Causes of Poor Cash Flow
One of the main reasons for poor cash flow is simply a decrease in revenue. Every business has its ups and downs; some slower months may have been predicted, as well as some unexpected twists in the road. Either way, it can affect how much cash is available. In addition, expenses you weren’t expecting can affect the books. For example, if there’s flooding or a piece of equipment breaks, you’ve got no choice but to carry out the repairs.
Late payments from clients can have a negative effect. If they default on their debt, this means fewer funds for you when you need it. In turn, it can affect you paying your bills too.
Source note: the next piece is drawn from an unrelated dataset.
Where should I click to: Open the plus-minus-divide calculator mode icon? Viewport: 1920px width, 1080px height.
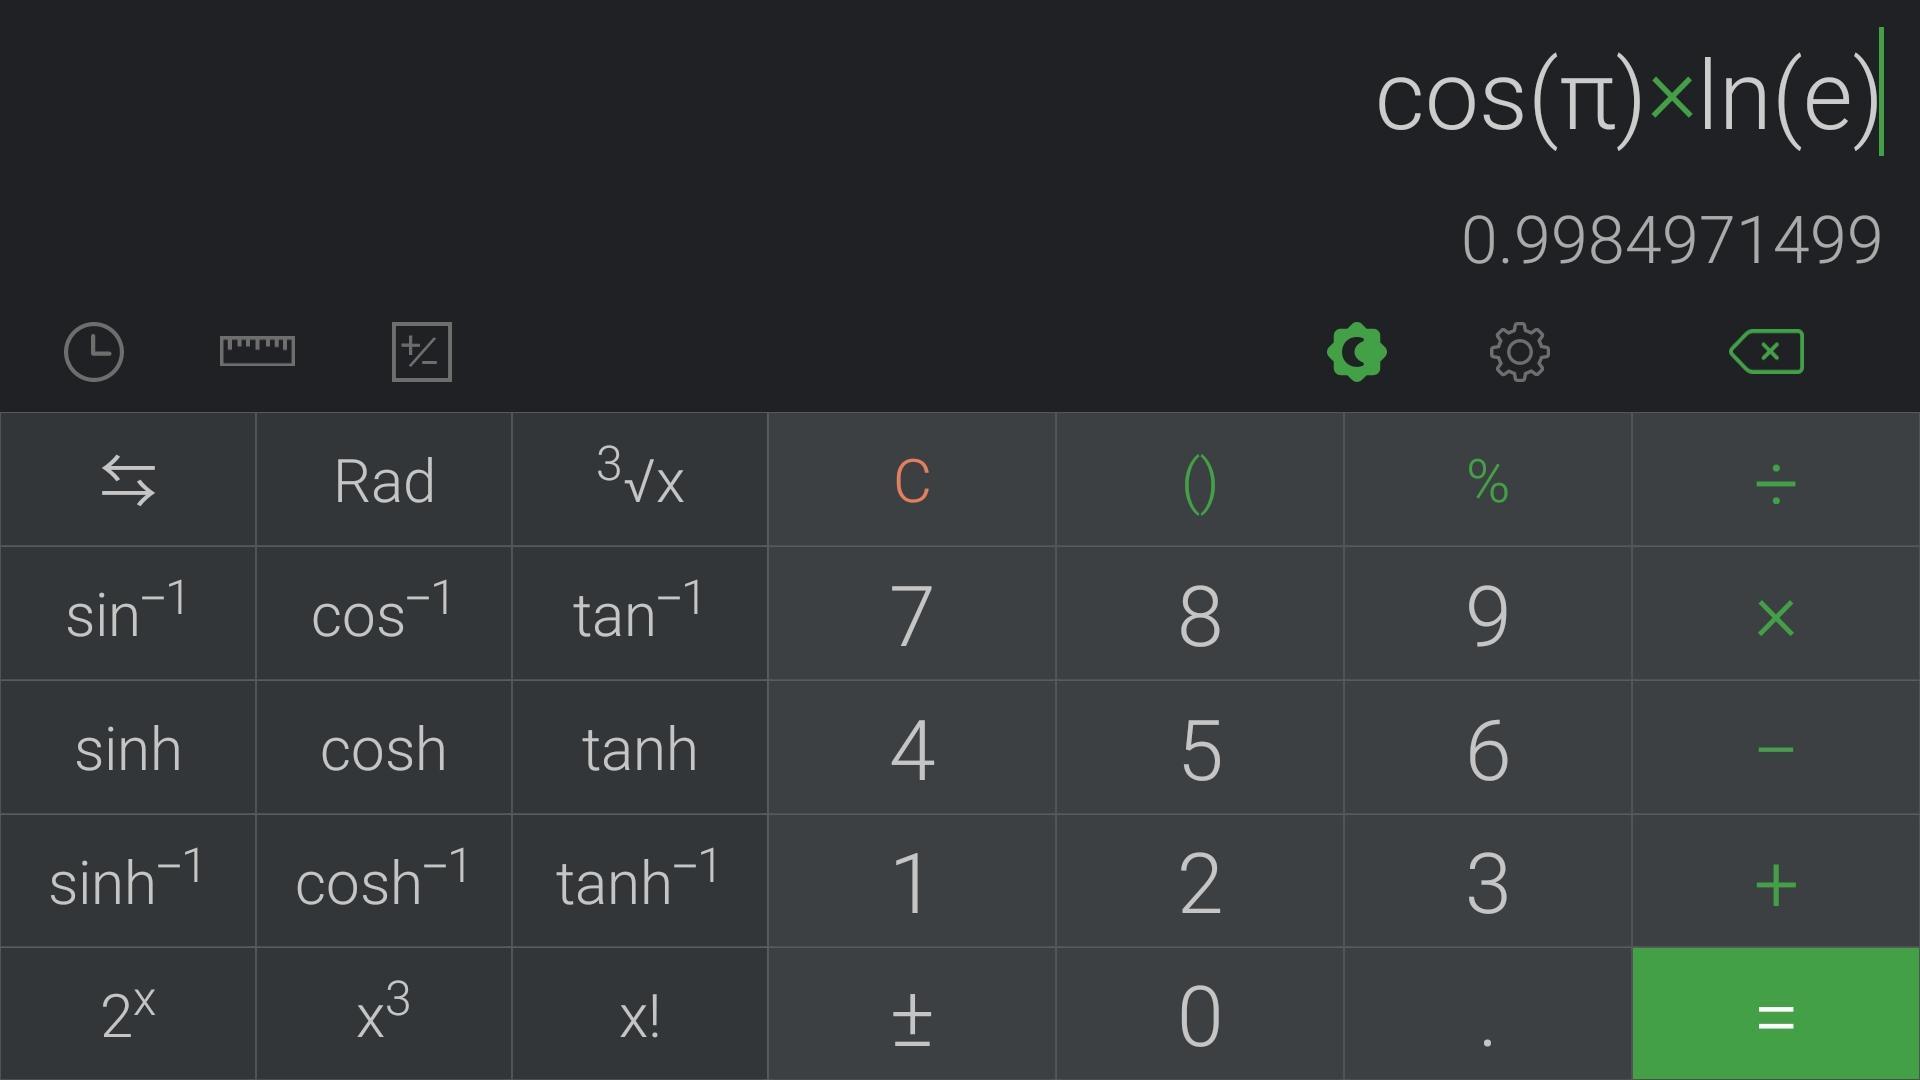coord(422,352)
While offering credit is a good way to build sales, it does come with a risk and late payment is a common problem.
Watch out that you don’t overtrade. If you’re trying to expand your business before you’re ready, this can affect cash flow. What happens is that you increase resources and payments before you’ve received cash from new customers. You may be hit by a seasonal business trend, which leaves you in a bad position. The last thing you want to do is then borrow money and can’t pay it off.
You may experience poor cash flow if your overheads are too high. Of course, you need to pay things like and utility bills to keep your business running. But if expenses start to get too much without you realising, this will mean you make less profit. It’s best to review all your expenses regularly to avoid this from happening. Often, there are cheaper options you can swap to.
Ways to Protect Your Business
Season changes are something that affects every business. This means that certain times of the year or even your location can disrupt the cash flow. While these factors are often out of your control, making sure that you maintain a healthy business during these spells can make sure that you don’t have to close your doors prematurely.
First, pinpoint and recognise where the seasonal shifts are for your business. It’s important to be honest and work out the best times for profit and when the slower months are. Looking at your records can help you decide, but if you don’t have any, you can always examine general statistics from your industry. Businesses that are similar to yours in terms of size and location will help you figure it out. It’s best to start keeping records if you can.
You’ll be aware of what your fixed expenses are. But it’s also necessary to examine the variable costs of your business. It’s easy to overlook them, yet it can be these figures that impact on your cash flow. So, take the time to examine any fluctuating costs such as insurance premiums and tax payments.
There are going to be times when your business incurs an unexpected expense. Perhaps emergency repairs are needed or your services have had a bad month. Instead of worrying about it, you can be more productive by considering alternative funding to combat the issue. For example, you can consider using a short-term business loan to help through the difficult time. This cash injection can be used for expenses you have to pay in the meantime.
Staying on top of finances is always advised. This means creating a calendar and documenting every month. This is going to give you an insight into your business’s cash flow so that you can keep up. It’ll allow you to interpret when cash shortages may arise and when you can expect higher cash flow. Remember that ups and downs in business are normal. It’s best to be honest and accurate when it comes to finances so that you can make informed decisions for your business.